Building a modern lakehouse architecture: Yggdrasil Gaming’s journey from BigQuery to AWS

This is a guest post by Edijs Drezovs, CEO and Founder of GOStack, Viesturs Kols, Data Architect at GOStack, and Krisjanis Beitans, Senior Data Engineer at GOStack, in partnership with AWS.

Yggdrasil Gaming develops and publishes casino games globally, processing massive amounts of real-time gaming data for game performance analytics, player behavior insights, and industry intelligence. As Yggdrasil’s system grew, managing dual-cloud environments created operational overhead and limited their ability to implement advanced analytics initiatives. This challenge became critical ahead of the launch of the Game in a Box solution on AWS Marketplace, which generates increases in data volume and complexity.

Yggdrasil Gaming reduced multi-cloud complexity and built a scalable analytics foundation by migrating from Google BigQuery to AWS analytics services. In this post, you’ll discover how Yggdrasil Gaming transformed their data architecture to meet growing business demands. You will learn practical strategies for migrating from proprietary systems to open table formats such as Apache Iceberg while maintaining business continuity.

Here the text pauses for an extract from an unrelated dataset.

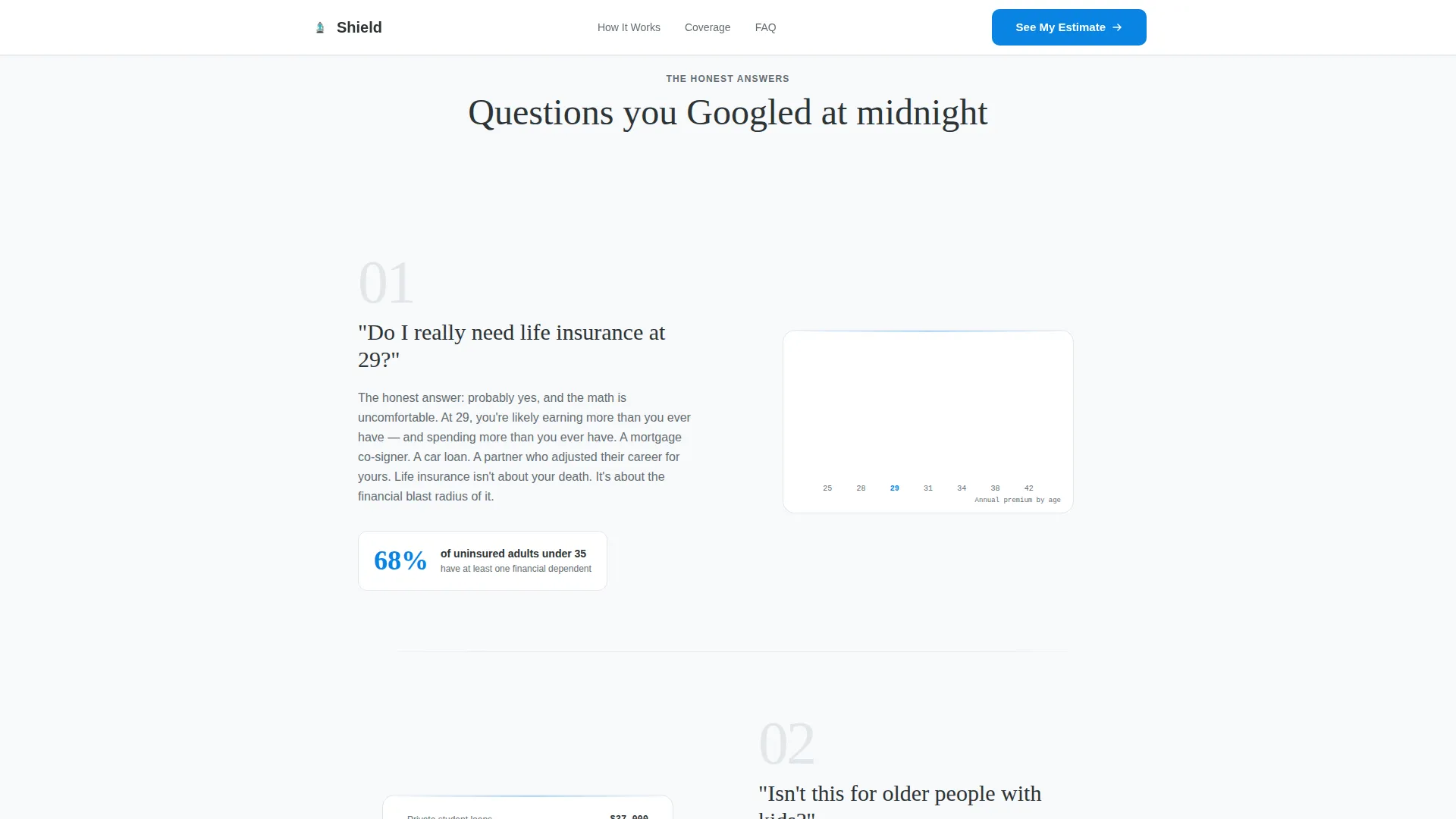1456x819 pixels.
Task: Click the "Questions you Googled at midnight" title
Action: (728, 113)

Yggdrasil worked with GOStack, an AWS Partner, to migrate to an Apache Iceberg-based lakehouse architecture. The migration helped reduce operational complexity and enabled real-time gaming analytics and machine learning.

Challenges

Yggdrasil faced several critical challenges that prompted their migration to AWS:

Multi-cloud operational complexity: Managing infrastructure across AWS and Google Cloud created significant operational overhead, reducing agility and increasing maintenance costs. The data team had to maintain expertise in both environments and coordinate data movement between clouds.
Architecture limitations: The existing setup couldn’t effectively support advanced analytics and AI initiatives. More critically, the launch of Yggdrasil’s Game in a Box solution required a modernized, scalable data environment capable of handling increased data volumes and enabling advanced analytics.
Scalability constraints: The architecture lacked the unified data foundation with open standards and automation required to scale efficiently. As data volumes grew, costs increased proportionally, and the team needed an environment designed for modern analytics at scale.

Solution overview

Yggdrasil worked with GOStack, an AWS APN partner, to design their new lakehouse architecture. The following diagram shows the high level overview of this architecture.

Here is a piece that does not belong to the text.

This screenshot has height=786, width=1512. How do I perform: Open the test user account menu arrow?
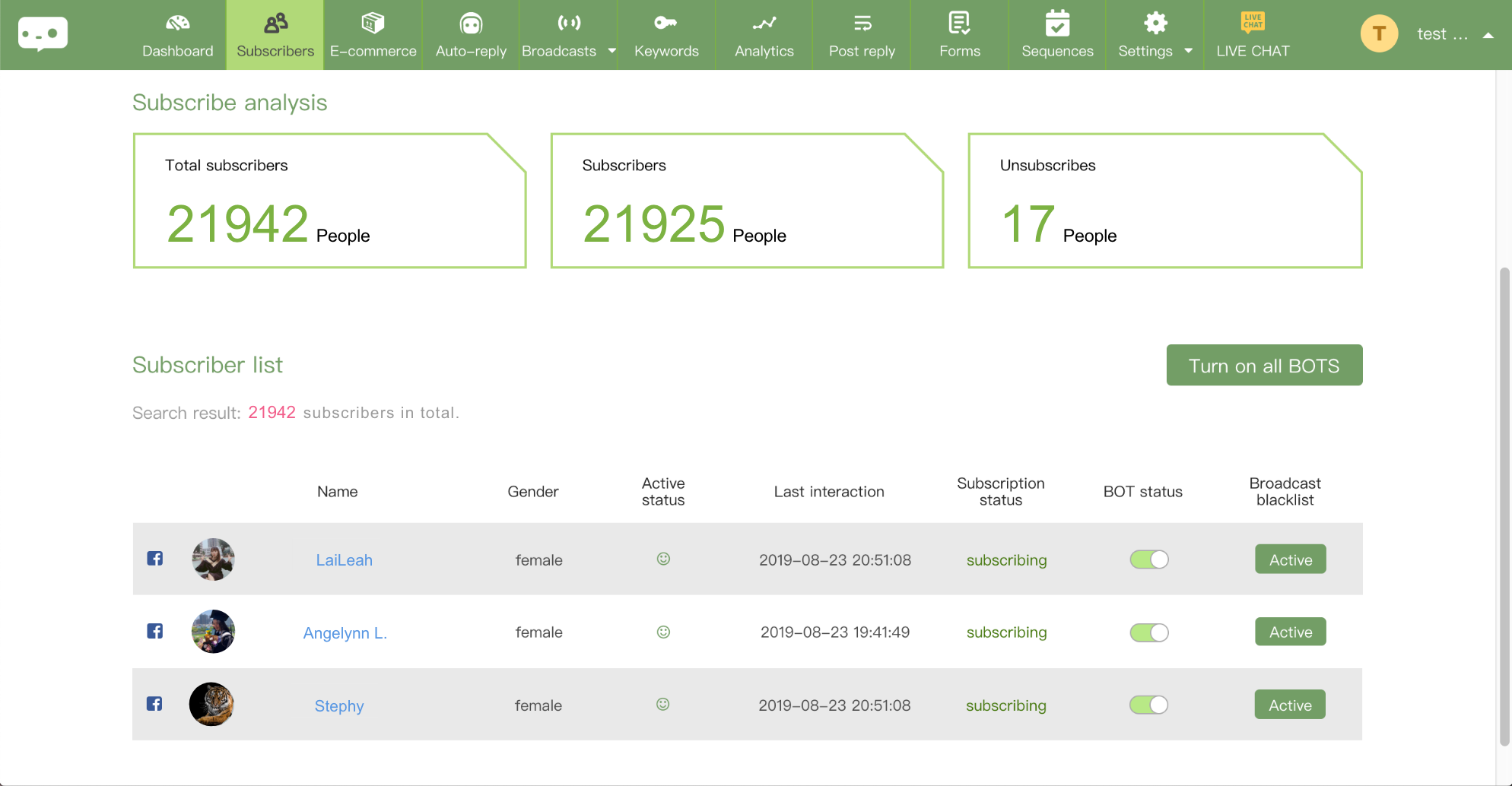tap(1488, 35)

Figure 1: High-level architecture diagram of Yggdrasil's modern lakehouse on AWS

Yggdrasil successfully migrated from Google BigQuery to a data lakehouse architecture using Amazon Athena, Amazon EMR, Amazon Simple Storage Service (Amazon S3), AWS Glue Data Catalog, AWS Lake Formation, Amazon Elastic Kubernetes Service (Amazon EKS) and AWS Lambda. Their strategic approach aims to reduce multi-cloud complexity while building a scalable foundation for their Game in a Box solution and specific AI/ML initiatives like personalized game recommendations and fraud detection.

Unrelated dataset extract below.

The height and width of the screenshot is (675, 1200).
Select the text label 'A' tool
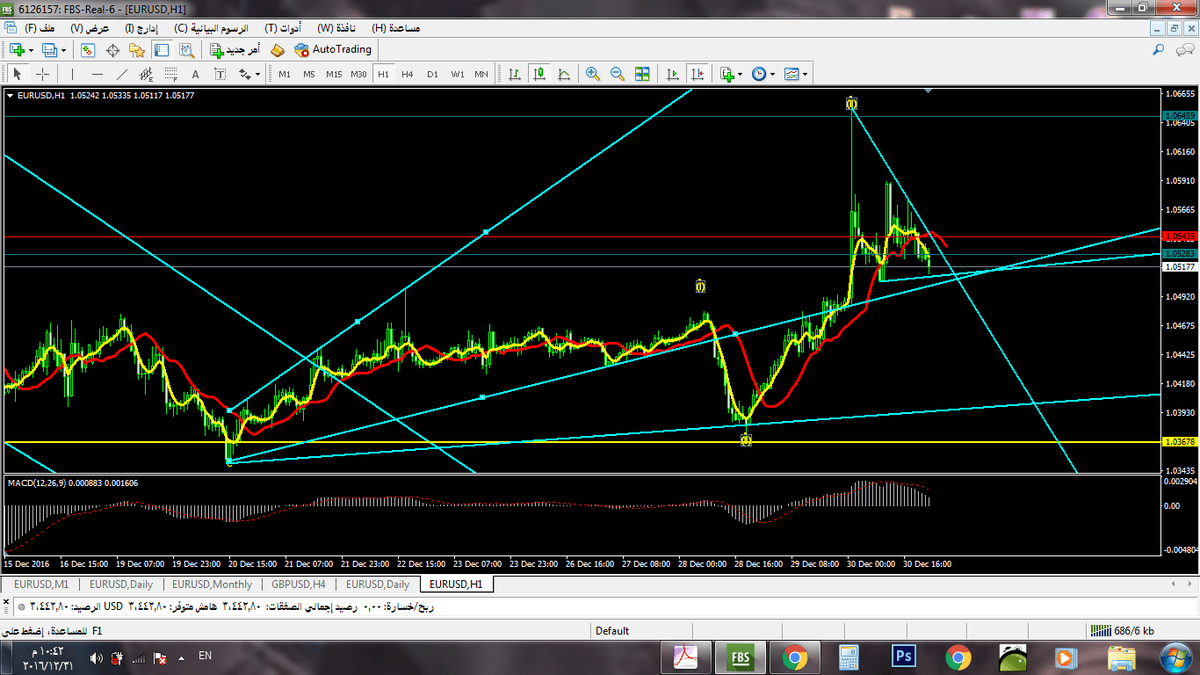(195, 74)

The combination of Amazon S3, Apache Iceberg, and Amazon Athena allowed Yggdrasil to move away from provisioned, always-on compute models. The Amazon Athena pay-per-query pricing charges only for data scanned, removing idle compute costs during off-peak periods. Internal cost modeling performed during the evaluation phase indicated that this architecture could reduce analytics system costs by 30–50% compared to compute-based warehouse pricing models of other solutions, particularly for bursty workloads driven by game launches, tournaments, and seasonal traffic. By adopting AWS-native analytics services, Yggdrasil reduced operational complexity through native integration with AWS Identity and Access Management (AWS IAM), Amazon EKS, and AWS Lambda, helping simplify security, governance, and automation across the analytics system.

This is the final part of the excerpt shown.